Proceeding as above for ${{\left( 2018 \right)}^{2019}}$ , the cycle for $8$ is also $4$ . We express the power of $2018$ , which is $2019$ as $4\left( 504 \right)+3$ . We see that the remainder being $3$ , all that matters for the unit’s place digit is this power $3$ . ${{8}^{3}}=512$ , which has the unit's place digit $2$ . Thus, the unit’s place digit of ${{\left( 2018 \right)}^{2019}}$ is $2$ .
Proceeding as above for ${{\left( 2019 \right)}^{2020}}$ , the cycle for $9$ is $2$ . We express the power of $2019$ , which is $2020$ as $2\left( 1010 \right)+0$ . We see that the remainder being $0$ , all that matters for the unit’s place digit is this power $0$ . ${{9}^{0}}=1$ , which has the unit's place digit $1$ . Thus, the unit’s place digit of ${{\left( 2019 \right)}^{2020}}$ is $1$ .

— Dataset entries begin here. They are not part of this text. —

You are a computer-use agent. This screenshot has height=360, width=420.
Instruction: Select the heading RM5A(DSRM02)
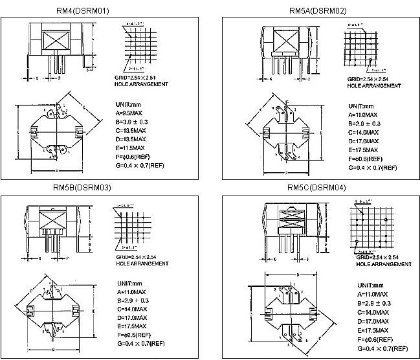coord(318,10)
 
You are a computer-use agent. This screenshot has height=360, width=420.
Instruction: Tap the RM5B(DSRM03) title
coord(80,188)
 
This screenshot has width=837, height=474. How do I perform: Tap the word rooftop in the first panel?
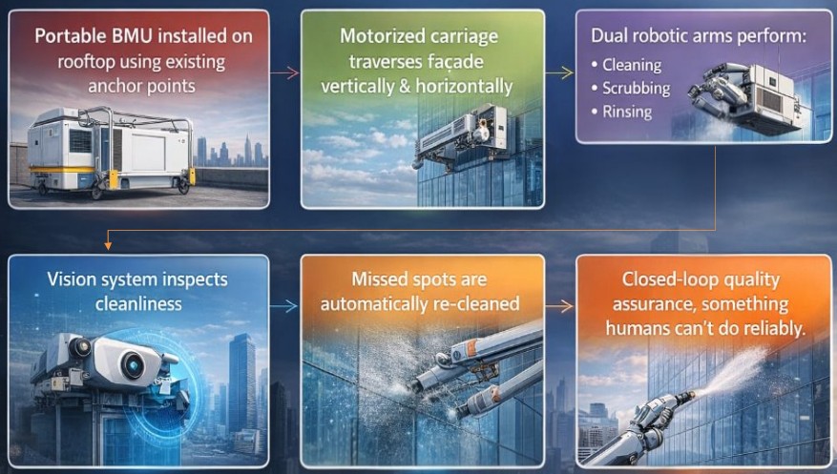(85, 62)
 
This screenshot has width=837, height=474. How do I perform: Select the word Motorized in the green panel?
(381, 36)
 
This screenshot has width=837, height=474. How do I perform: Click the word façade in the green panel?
(453, 62)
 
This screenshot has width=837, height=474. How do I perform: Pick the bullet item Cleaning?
(632, 65)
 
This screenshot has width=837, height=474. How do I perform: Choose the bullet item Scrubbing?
(637, 89)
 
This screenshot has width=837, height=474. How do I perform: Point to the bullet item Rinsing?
(627, 112)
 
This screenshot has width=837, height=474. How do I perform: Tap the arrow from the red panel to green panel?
(284, 73)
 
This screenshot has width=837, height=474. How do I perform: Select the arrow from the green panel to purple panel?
(559, 73)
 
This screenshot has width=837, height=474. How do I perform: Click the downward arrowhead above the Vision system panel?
(108, 246)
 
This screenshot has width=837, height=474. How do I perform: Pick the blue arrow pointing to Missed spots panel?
(283, 306)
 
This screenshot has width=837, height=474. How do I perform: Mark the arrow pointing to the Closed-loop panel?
(559, 306)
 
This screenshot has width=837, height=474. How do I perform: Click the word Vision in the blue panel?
(69, 279)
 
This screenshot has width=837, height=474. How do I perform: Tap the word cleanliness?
(138, 304)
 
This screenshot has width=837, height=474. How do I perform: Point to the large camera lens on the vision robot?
(132, 364)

The sum of the unit’s place digit for the entire expression is thus,
$9+2+1=12$
Since, $12$ is greater than $5$ , we cannot say that the remainder is $12$ . So, we need to again divide this $12$ by $5$ which gives $2$ as remainder.
Therefore, we can conclude that the remainder when ${{\left( 2017 \right)}^{2018}}+{{\left( 2018 \right)}^{2019}}+{{\left( 2019 \right)}^{2020}}$ is divided by $5$ is $2$ .

Note: For these types of problems, we should always focus on the unit’s place digit and nothing else, as they don’t matter. The cycle of the powers of the numbers must be calculated carefully, as students make mistakes over here. At the end, we must be careful that the remainder that we are claiming is less than the divisor; if it is not, we should again divide it by the divisor and then find the remainder.